I wanted to punch her in the face… because I knew how this nightmare was going to play out. But I couldn’t change this dream. I’d tried. Many times.
“Don’t listen to her!” Ashley shouted. I should have listened to her. She suspected it when I hadn’t. “How do you know she saved us? We don’t know that she wasn’t the one who did this!”
We were in the old slave quarters behind our house. Ashley warned me. Don’t trust her! But Messalina told us our parents had been bitten by zombies… the rot would spread if we didn’t allow her to help us.
I could still feel the desperation I’d felt that night… anything to save my parents. Yes, I’ll wear the locket. If it gives me the power to heal Mom and Dad…
I felt it when Isabelle’s spirit flowed out of the locket and into my flesh, filling my mind. I sensed Isabelle’s terror when Messalina evoked the Loa.
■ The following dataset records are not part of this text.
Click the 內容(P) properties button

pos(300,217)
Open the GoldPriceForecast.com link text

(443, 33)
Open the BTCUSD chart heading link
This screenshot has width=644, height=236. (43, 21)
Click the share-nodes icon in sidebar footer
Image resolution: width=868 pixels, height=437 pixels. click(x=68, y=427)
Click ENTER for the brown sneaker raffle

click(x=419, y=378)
Baron Samedi… that’s what she called him. He looked like death itself, emaciated to the point that he was almost a skeleton. A thin veneer of skin covering his skull, his complexion was white as snow. He was supposed to owe Messalina something. I still don’t know what. But she told us he’d give Ashley powers. What I inherited, by assuming Isabelle, would heal my parents as the rot spread through their bodies. What Ashley would receive from the Loa was supposed to cure them completely. A spell cast in love, Messalina said, was the only way. It was complete bullshit.
Messalina was using me to try to bring her sister back to life, and she was using Ashley as a bargaining chip to give to the Loa in exchange for making it happen.
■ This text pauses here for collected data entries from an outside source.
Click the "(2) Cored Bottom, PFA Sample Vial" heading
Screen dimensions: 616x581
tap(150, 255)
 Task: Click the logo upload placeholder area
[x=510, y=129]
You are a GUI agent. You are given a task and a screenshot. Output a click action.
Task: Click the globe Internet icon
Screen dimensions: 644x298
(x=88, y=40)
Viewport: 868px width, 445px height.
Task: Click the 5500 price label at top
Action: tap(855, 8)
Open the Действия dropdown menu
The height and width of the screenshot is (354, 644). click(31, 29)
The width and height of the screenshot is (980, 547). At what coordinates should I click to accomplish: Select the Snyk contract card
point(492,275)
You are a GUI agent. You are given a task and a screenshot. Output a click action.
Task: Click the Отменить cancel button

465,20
I wanted to scream as I saw these events unfold, as I accepted the locket, as the Loa appeared…
I was startled awake… I rubbed my eyes. That was always where the dream ended.
Everything that happened after that…neither I nor Isabelle could recall more than a few flashes, broken and disjointed memories. A part of me wanted to fall back asleep—I’d tried many times. I hoped the dream would continue, that events buried in my subconscious would somehow come back to mind. But I had no memory beyond the first few moments after I put on the locket. My mind was spinning so much trying to accommodate the presence of a whole second soul that had now been fused to mine that I was completely aloof.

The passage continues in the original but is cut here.